Diuris chrysantha, commonly known as granite donkey orchid, is a species of orchid that is endemic to eastern Australia. It has one or two leaves and up to seven deep golden to orange-coloured flowers with brown markings and occurs on the ranges and tablelands north from Tamworth to the Darling Downs.

==Description==
Diuris chrysantha is a tuberous, perennial herb with one or two linear leaves 120-360 mm long, 4-8 mm wide and folded lengthwise. Between two and seven deep golden to orange-coloured flowers with brown markings and 18-20 mm wide are borne on a flowering stem 150-320 mm tall. The dorsal sepal is erect, egg-shaped, 7-9 mm long and 6-7 mm wide. The lateral sepals are linear to spatula-shaped, 12-18 mm long, 2-4 mm wide and turned downwards.
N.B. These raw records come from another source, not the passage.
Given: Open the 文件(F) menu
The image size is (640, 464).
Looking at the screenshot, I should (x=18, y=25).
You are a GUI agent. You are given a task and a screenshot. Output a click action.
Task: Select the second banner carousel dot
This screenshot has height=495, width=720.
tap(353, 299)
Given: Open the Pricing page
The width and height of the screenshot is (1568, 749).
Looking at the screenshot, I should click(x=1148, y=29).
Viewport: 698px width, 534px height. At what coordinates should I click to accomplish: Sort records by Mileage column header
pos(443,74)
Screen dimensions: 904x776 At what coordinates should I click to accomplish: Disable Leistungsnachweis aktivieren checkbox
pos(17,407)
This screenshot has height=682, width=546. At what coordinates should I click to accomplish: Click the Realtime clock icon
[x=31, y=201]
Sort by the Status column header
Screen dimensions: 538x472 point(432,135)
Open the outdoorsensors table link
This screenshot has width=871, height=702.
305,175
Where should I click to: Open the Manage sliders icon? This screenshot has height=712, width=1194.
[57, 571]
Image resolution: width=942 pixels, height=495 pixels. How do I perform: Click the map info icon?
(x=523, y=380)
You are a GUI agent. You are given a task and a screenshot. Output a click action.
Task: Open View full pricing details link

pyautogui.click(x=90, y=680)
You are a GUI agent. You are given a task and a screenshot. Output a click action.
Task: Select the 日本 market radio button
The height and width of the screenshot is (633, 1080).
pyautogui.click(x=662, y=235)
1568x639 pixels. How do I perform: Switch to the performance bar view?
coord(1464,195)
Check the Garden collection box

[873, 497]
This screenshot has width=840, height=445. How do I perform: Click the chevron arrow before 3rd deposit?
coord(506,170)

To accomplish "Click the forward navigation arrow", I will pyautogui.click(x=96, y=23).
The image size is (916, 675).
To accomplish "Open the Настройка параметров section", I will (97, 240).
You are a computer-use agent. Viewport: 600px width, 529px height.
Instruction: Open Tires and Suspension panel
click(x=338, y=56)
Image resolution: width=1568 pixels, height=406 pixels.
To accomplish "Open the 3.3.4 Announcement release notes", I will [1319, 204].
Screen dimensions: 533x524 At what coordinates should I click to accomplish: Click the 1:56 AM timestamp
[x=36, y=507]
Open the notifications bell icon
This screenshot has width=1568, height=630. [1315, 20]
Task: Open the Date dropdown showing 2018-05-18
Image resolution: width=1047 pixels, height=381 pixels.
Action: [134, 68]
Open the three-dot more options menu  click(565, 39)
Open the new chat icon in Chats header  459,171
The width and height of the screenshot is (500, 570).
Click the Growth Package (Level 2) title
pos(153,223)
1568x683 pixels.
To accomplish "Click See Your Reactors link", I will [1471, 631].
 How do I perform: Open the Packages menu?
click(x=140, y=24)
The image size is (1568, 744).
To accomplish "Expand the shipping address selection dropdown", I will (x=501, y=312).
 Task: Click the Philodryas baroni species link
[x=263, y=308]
The petals are more or less circular in shape, 6-8 mm long and wide on a brown stalk 4-7 mm long and held ear-like above the rest of the flower. The labellum is 7-9 mm long and has three lobes. The centre lobe is heart-shaped to wedge shaped, 5-7 mm long and 4-6 mm wide and the side lobes are egg-shaped, 2.5-4 mm long and 2.5-3 mm wide. There are two callus ridges 2-3 mm long and spreading apart from each other near the mid-line of the labellum. Flowering occurs from August to November.

==Taxonomy and naming==
Diuris chrysantha was first formally described in 1987 by David Jones and Mark Clements from a specimen collected near Stanthorpe and the description was published in Proceedings of the Royal Society of Queensland. The specific epithet (chrysantha) is derived from the Ancient Greek words chrysos meaning "gold" and anthos meaning "flower".

==Distribution and habitat==
The granite donkey orchid grows in grassy forest on the ranges and tablelands north from Tamworth to the Darling Downs.